PROBLEM
Rewrite the data from the line containing "Task: Open three-dot menu on AstroAI L7 card" through the end of the data, replacing "purple" with "green" and changing nothing else. Leave the pictures out of your answer.

─── RECORDS SUPPLIED ───

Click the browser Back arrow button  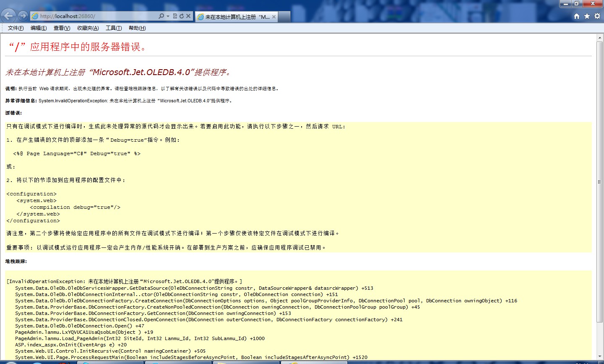click(x=8, y=16)
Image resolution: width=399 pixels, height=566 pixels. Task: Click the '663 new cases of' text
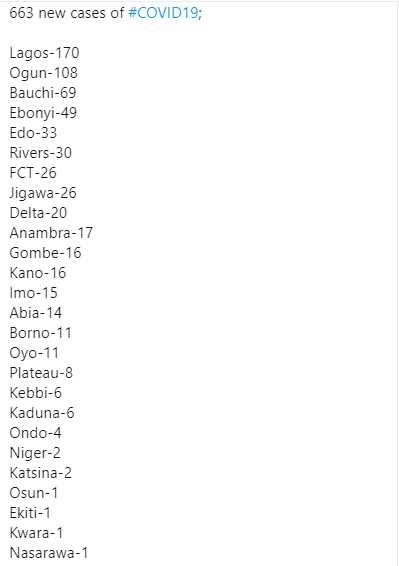[x=67, y=13]
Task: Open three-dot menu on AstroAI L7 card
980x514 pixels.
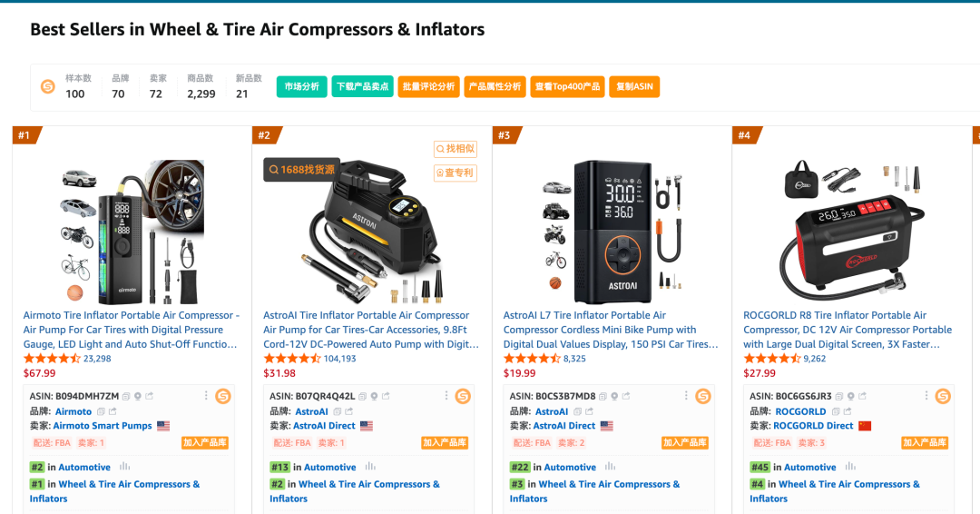Action: pos(686,396)
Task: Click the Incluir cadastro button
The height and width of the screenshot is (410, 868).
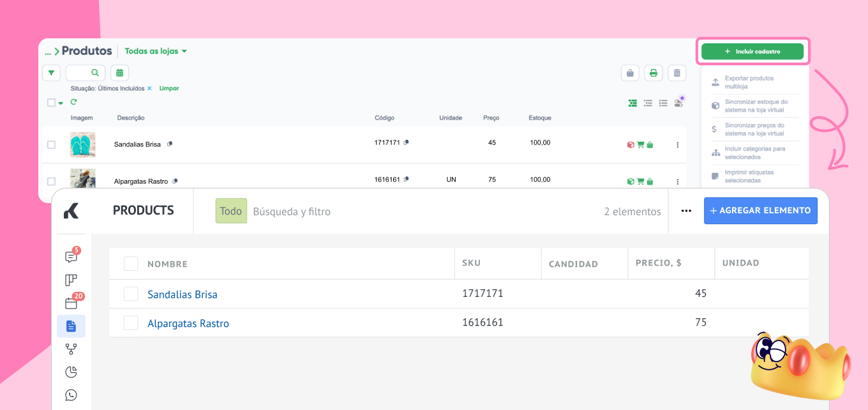Action: [752, 51]
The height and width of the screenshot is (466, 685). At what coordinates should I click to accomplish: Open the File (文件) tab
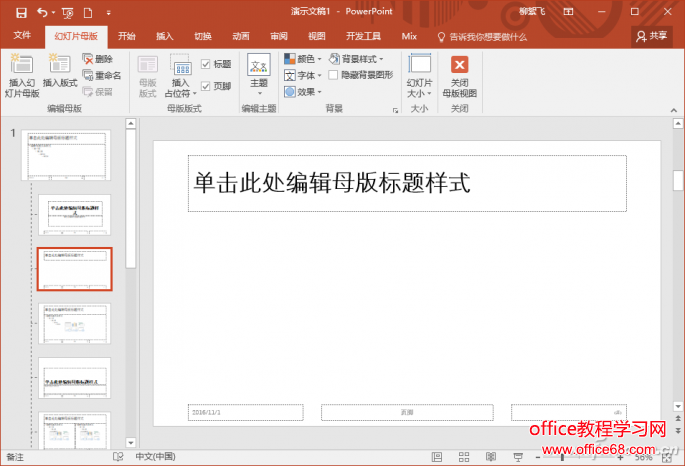pyautogui.click(x=22, y=36)
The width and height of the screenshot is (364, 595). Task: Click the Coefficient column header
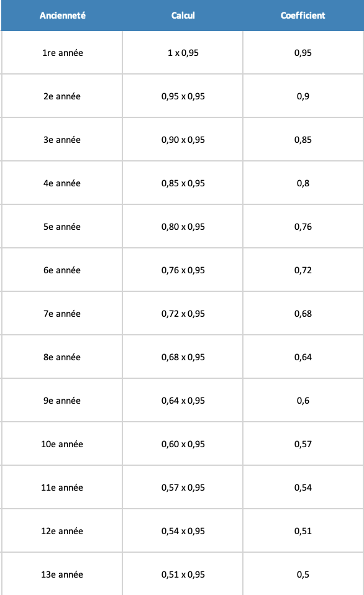(x=303, y=16)
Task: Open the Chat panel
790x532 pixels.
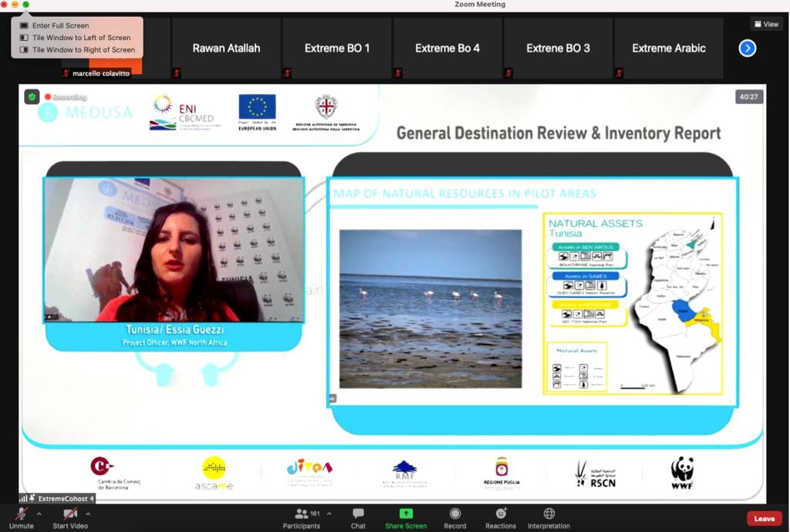Action: 358,514
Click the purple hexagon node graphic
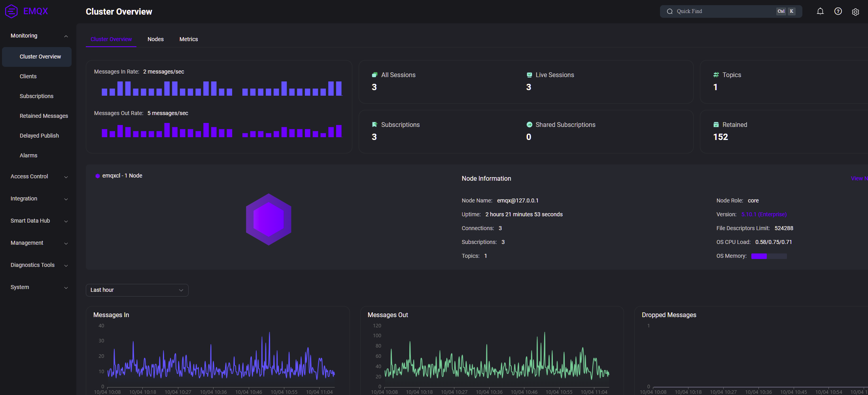Image resolution: width=868 pixels, height=395 pixels. [x=269, y=219]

───

FINISHED EXERCISE
Task: Open three-dot menu on AstroAI L7 card
980x514 pixels.
Action: pos(686,396)
Task: Click the Incluir cadastro button
The height and width of the screenshot is (410, 868).
Action: [752, 51]
The height and width of the screenshot is (466, 685). At what coordinates should I click to accomplish: Open the File (文件) tab
pyautogui.click(x=22, y=36)
The width and height of the screenshot is (364, 595). Task: Click the Coefficient column header
(x=303, y=16)
Task: Open the Chat panel
790x532 pixels.
Action: 358,514
Click the green hexagon node graphic
Image resolution: width=868 pixels, height=395 pixels. [x=269, y=219]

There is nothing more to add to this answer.